■ Requirement 1 ■
Edit the rows from the line containing "is (1145, 689)." through the line containing "table-row: 12 陶然亭公园 4A 西城区 太平街19号 is", inclusive. Replace "image size" with "screenshot size", keep everything else unchanged, and leave the pictures out of your answer.

Statically finds top-level callable functions and methods in python source

Parameters:

source (str) – python text
fpath (str) – filepath to read if source is not specified

Returns:

mapping from callnames to CallDefNodes, which contain: info about the item with the doctest.

Return type:

Dict[str, CallDefNode]

Example

>>> from xdoctest import static_analysis
>>> fpath = static_analysis.__file__.replace('.pyc', '.py')
>>> calldefs = parse_static_calldefs(fpath=fpath)
>>> assert 'parse_static_calldefs' in calldefs

xdoctest.static_analysis.parse_calldefs(source: str | None = None, fpath: str | PathLike | None = None) → dict[str, CallDefNode][source]¶

xdoctest.static_analysis._parse_static_node_value(node: AST) → Any[source]¶: Extract a constant value from a node if possible

xdoctest.static_analysis.parse_static_value(key: str, source: str | bytes | None = None, fpath: str | None = None) → object[source]¶

Statically parse a constant variable’s value from python code.

TODO: This does not belong here. Move this to an external static analysis library.

Parameters:

key (str) – name of the variable
source (str) – python text
fpath (str) – filepath to read if source is not specified

Returns:

object

Example

>>> from xdoctest.static_analysis import parse_static_value
>>> key = 'foo'
>>> source = 'foo = 123'
>>> assert parse_static_value(key, source=source) == 123
>>> source = 'foo = "123"'
>>> assert parse_static_value(key, source=source) == '123'
>>> source = 'foo = [1, 2, 3]'
>>> assert parse_static_value(key, source=source) == [1, 2, 3]
>>> source = 'foo = (1, 2, "3")'
>>> assert parse_static_value(key, source=source) == (1, 2, "3")

■ Supplied data ■
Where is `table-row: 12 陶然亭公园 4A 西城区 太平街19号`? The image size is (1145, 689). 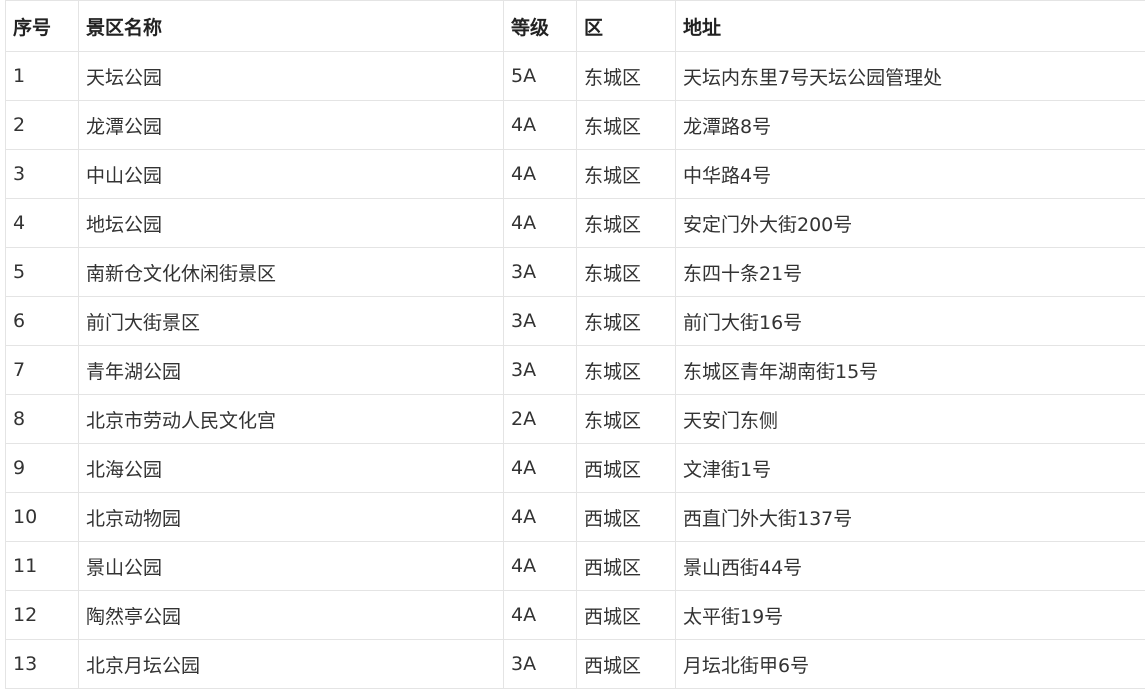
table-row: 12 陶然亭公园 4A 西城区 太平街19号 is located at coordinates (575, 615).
---
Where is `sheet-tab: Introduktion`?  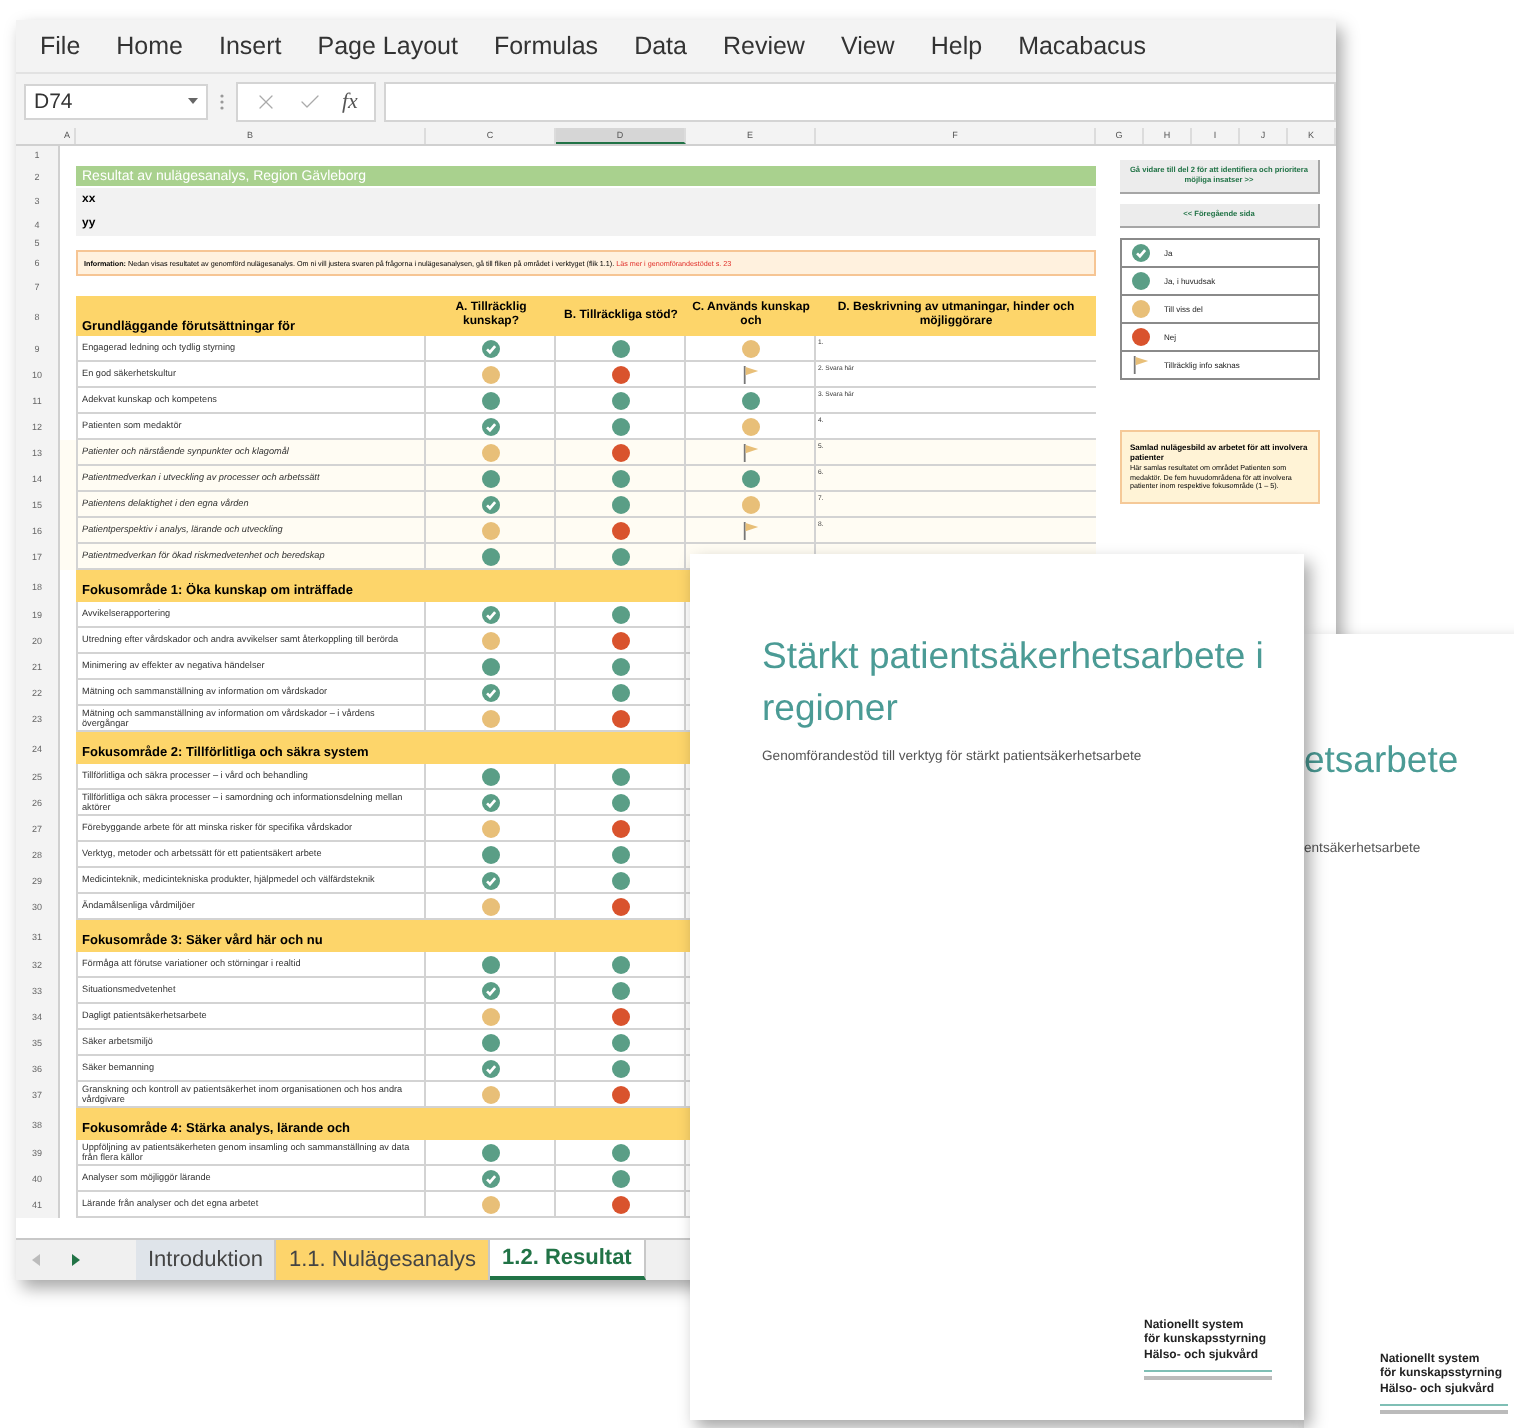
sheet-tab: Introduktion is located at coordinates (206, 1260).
* * *
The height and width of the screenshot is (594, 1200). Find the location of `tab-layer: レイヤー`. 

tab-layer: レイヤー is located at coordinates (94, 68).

■ Requirement 2 ■
In the xdoctest static analysis documentation, what strings are assigned to source in the parse_static_value example? List each one.

■ Written answer 1 ■
Where is `table-row: 12 陶然亭公园 4A 西城区 太平街19号`? The screenshot size is (1145, 689). 
table-row: 12 陶然亭公园 4A 西城区 太平街19号 is located at coordinates (575, 615).

■ Written answer 2 ■
- 'foo = 123'
- 'foo = "123"'
- 'foo = [1, 2, 3]'
- 'foo = (1, 2, "3")'